Description of the task:
Return the entries starting at the line containing "The image size is (400, 487)." and ending at the line containing "(x=415, y=807)", reproducing each line exactly.

**** Dataset content

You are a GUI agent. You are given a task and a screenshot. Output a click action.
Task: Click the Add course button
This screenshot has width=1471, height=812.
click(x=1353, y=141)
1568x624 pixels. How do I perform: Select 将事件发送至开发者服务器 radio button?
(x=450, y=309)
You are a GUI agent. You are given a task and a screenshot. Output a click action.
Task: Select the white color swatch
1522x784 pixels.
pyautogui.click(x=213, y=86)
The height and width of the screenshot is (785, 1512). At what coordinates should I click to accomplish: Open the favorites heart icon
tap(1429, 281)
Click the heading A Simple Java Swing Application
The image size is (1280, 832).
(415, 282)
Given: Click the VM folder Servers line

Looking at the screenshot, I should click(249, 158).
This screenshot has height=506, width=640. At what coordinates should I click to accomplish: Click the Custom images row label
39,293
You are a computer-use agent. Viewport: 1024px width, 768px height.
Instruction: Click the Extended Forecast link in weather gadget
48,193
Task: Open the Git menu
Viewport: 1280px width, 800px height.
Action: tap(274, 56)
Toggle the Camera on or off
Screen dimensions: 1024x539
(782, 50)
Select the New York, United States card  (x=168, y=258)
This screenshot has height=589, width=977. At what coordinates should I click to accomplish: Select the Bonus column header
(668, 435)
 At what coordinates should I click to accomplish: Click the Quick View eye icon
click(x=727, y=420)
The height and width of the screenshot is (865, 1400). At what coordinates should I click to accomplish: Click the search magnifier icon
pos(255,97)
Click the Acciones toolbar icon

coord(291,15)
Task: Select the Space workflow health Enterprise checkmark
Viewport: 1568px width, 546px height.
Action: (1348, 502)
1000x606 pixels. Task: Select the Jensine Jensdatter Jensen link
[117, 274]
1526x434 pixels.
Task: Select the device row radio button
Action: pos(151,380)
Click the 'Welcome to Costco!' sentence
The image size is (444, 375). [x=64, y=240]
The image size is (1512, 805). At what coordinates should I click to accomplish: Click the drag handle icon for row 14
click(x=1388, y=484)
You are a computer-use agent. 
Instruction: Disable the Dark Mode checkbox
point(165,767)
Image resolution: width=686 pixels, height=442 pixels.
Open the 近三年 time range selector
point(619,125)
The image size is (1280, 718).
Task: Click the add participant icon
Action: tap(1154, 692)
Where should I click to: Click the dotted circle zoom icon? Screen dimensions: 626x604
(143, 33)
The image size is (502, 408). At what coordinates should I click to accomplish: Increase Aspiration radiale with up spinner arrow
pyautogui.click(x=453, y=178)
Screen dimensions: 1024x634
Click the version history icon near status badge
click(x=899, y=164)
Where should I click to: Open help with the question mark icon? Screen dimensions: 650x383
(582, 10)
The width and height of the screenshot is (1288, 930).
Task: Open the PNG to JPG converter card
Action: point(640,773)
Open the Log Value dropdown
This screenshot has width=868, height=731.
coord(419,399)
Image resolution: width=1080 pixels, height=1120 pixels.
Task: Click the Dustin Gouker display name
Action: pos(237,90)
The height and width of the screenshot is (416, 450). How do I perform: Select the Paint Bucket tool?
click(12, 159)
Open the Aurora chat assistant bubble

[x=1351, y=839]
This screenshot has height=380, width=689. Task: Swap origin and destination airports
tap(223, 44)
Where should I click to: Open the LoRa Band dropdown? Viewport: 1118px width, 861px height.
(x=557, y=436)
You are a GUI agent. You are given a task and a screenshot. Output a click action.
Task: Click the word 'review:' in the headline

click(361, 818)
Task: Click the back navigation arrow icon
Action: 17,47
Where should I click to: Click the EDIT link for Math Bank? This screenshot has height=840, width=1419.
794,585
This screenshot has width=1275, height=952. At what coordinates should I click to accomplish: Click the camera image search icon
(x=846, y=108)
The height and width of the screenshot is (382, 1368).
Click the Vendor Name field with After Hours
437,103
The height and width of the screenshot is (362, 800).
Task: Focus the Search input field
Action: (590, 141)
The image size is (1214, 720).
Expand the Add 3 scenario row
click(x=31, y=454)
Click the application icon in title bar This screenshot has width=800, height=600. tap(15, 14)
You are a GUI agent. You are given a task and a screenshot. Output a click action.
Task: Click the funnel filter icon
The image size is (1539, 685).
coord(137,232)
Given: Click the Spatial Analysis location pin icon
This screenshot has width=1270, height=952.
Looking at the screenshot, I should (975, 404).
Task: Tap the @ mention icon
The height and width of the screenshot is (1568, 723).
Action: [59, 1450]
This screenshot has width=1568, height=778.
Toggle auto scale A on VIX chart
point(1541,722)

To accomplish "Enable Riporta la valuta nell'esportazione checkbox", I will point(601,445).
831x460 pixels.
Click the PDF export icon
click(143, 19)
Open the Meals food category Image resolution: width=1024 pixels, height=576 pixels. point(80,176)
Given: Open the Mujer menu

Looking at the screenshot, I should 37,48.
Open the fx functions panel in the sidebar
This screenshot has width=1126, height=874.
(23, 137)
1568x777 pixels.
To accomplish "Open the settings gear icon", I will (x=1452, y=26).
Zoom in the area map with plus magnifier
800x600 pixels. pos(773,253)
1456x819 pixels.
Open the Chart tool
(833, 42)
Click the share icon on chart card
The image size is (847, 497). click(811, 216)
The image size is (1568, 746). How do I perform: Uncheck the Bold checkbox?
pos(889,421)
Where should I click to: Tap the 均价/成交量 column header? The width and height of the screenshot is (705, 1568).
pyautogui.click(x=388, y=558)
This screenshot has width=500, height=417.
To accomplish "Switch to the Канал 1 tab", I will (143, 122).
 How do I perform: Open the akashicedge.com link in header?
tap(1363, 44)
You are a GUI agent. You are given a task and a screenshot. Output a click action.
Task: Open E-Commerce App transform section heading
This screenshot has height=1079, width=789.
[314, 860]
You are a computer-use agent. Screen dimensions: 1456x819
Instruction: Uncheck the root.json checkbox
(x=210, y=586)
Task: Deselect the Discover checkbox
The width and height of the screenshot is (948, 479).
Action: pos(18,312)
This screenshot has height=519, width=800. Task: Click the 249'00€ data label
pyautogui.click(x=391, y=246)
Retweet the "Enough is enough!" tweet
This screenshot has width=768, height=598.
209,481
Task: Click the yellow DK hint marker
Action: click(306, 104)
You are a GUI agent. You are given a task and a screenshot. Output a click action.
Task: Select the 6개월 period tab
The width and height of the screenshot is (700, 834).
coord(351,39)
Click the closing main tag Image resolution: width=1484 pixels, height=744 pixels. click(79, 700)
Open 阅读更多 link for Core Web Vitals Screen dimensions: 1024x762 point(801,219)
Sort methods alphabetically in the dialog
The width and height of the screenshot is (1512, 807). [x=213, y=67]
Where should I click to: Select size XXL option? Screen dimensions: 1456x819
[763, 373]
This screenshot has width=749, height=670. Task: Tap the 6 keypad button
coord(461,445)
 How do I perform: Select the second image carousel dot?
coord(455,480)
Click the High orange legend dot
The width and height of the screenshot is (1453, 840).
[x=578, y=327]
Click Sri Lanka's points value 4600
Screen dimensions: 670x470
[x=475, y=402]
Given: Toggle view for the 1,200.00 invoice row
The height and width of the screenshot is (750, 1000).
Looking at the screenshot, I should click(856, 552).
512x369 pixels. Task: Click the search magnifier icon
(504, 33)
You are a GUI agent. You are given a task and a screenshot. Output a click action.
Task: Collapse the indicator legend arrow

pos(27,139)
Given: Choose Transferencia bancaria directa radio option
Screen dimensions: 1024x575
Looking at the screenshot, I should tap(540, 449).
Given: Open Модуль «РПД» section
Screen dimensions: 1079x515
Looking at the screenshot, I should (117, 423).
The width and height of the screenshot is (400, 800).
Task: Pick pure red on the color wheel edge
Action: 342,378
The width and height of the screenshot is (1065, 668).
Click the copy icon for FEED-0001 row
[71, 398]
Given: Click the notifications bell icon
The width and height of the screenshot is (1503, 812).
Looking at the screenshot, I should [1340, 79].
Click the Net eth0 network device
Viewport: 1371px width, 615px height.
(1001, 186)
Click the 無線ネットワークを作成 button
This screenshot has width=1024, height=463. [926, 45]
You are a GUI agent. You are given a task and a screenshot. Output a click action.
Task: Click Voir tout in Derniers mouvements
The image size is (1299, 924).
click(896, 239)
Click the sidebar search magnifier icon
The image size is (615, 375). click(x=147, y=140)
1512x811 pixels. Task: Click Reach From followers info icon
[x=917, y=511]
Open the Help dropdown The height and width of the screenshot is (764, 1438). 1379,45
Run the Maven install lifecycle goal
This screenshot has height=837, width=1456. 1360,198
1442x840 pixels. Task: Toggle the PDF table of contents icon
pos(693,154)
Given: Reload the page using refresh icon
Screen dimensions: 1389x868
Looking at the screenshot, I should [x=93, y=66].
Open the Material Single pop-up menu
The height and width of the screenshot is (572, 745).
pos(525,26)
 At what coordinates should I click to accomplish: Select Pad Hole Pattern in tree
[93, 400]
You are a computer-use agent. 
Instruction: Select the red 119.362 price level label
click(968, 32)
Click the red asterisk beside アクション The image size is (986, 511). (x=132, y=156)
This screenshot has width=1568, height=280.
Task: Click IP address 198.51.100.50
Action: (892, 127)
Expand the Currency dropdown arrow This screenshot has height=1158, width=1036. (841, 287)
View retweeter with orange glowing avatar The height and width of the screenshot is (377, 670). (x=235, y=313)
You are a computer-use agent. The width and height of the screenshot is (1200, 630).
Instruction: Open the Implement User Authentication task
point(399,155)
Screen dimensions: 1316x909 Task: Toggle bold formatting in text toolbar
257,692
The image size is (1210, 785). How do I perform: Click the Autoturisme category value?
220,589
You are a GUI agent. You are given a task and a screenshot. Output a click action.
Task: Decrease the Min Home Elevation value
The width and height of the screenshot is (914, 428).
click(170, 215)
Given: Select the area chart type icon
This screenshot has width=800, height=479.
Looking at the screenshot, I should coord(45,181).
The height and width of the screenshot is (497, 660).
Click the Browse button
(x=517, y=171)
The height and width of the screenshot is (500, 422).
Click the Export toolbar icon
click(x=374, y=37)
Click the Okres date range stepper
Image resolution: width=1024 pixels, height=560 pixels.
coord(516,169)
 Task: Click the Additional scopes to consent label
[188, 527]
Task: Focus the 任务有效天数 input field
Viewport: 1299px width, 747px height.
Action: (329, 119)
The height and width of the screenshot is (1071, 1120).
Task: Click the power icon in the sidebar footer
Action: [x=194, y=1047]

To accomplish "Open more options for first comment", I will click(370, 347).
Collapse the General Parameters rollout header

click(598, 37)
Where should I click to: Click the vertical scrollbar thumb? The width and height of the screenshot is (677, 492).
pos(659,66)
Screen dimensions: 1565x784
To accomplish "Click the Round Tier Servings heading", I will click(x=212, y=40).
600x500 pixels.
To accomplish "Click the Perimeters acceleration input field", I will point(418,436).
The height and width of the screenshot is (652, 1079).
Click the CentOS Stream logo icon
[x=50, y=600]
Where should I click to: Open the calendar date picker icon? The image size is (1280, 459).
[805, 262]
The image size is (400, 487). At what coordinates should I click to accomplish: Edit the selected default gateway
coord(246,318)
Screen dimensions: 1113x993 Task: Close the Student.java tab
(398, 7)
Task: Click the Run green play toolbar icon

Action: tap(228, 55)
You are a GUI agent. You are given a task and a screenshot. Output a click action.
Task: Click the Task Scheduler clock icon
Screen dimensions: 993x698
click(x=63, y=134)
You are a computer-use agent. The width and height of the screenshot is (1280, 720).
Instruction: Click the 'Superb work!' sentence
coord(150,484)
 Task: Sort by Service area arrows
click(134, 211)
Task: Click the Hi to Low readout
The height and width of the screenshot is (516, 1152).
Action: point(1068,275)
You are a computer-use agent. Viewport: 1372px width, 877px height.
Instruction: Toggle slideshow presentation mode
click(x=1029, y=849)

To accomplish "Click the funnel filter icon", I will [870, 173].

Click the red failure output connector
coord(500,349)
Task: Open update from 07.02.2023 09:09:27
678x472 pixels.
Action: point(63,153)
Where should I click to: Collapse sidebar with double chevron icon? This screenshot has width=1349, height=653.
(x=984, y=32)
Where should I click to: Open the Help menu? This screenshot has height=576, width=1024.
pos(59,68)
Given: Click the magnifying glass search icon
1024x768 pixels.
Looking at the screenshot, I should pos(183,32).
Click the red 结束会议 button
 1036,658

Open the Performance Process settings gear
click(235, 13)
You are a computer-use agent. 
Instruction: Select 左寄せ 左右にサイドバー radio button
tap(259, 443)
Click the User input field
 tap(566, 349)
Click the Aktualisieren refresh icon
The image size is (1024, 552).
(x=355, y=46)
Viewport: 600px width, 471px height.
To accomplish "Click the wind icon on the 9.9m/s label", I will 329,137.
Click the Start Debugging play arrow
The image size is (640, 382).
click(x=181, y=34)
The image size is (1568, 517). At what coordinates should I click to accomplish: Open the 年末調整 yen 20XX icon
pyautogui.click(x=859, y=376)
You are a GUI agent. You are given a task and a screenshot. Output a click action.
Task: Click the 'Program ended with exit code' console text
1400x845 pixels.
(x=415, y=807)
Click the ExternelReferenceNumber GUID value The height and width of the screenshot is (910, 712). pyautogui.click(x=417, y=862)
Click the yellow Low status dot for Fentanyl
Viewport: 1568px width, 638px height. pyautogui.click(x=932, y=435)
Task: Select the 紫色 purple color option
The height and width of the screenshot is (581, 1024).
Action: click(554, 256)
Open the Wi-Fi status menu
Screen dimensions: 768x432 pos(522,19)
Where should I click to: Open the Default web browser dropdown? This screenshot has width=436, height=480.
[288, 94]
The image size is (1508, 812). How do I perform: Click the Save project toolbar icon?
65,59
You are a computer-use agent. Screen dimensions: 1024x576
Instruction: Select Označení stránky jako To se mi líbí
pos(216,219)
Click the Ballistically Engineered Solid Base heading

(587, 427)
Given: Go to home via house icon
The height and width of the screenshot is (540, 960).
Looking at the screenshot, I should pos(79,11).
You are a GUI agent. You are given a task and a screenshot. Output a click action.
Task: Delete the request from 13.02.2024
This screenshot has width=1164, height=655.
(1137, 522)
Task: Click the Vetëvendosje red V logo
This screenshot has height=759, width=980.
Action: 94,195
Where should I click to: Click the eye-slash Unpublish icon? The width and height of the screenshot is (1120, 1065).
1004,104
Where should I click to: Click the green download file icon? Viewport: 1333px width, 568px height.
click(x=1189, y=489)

********

Reply:
The image size is (400, 487). At what coordinates should I click to accomplish: Edit the selected default gateway
coord(246,318)
Screen dimensions: 1113x993 Task: Close the Student.java tab
(398, 7)
Task: Click the Run green play toolbar icon

Action: tap(228, 55)
You are a GUI agent. You are given a task and a screenshot. Output a click action.
Task: Click the Task Scheduler clock icon
Screen dimensions: 993x698
click(x=63, y=134)
You are a computer-use agent. The width and height of the screenshot is (1280, 720).
Instruction: Click the 'Superb work!' sentence
coord(150,484)
 Task: Sort by Service area arrows
click(134, 211)
Task: Click the Hi to Low readout
The height and width of the screenshot is (516, 1152).
Action: point(1068,275)
You are a computer-use agent. Viewport: 1372px width, 877px height.
Instruction: Toggle slideshow presentation mode
click(x=1029, y=849)

To accomplish "Click the funnel filter icon", I will [870, 173].

Click the red failure output connector
coord(500,349)
Task: Open update from 07.02.2023 09:09:27
678x472 pixels.
Action: point(63,153)
Where should I click to: Collapse sidebar with double chevron icon? This screenshot has width=1349, height=653.
(x=984, y=32)
Where should I click to: Open the Help menu? This screenshot has height=576, width=1024.
pos(59,68)
Given: Click the magnifying glass search icon
1024x768 pixels.
Looking at the screenshot, I should pos(183,32).
Click the red 结束会议 button
 1036,658

Open the Performance Process settings gear
click(235, 13)
You are a computer-use agent. 
Instruction: Select 左寄せ 左右にサイドバー radio button
tap(259, 443)
Click the User input field
 tap(566, 349)
Click the Aktualisieren refresh icon
The image size is (1024, 552).
(x=355, y=46)
Viewport: 600px width, 471px height.
To accomplish "Click the wind icon on the 9.9m/s label", I will 329,137.
Click the Start Debugging play arrow
The image size is (640, 382).
click(x=181, y=34)
The image size is (1568, 517). At what coordinates should I click to accomplish: Open the 年末調整 yen 20XX icon
pyautogui.click(x=859, y=376)
You are a GUI agent. You are given a task and a screenshot. Output a click action.
Task: Click the 'Program ended with exit code' console text
1400x845 pixels.
(x=415, y=807)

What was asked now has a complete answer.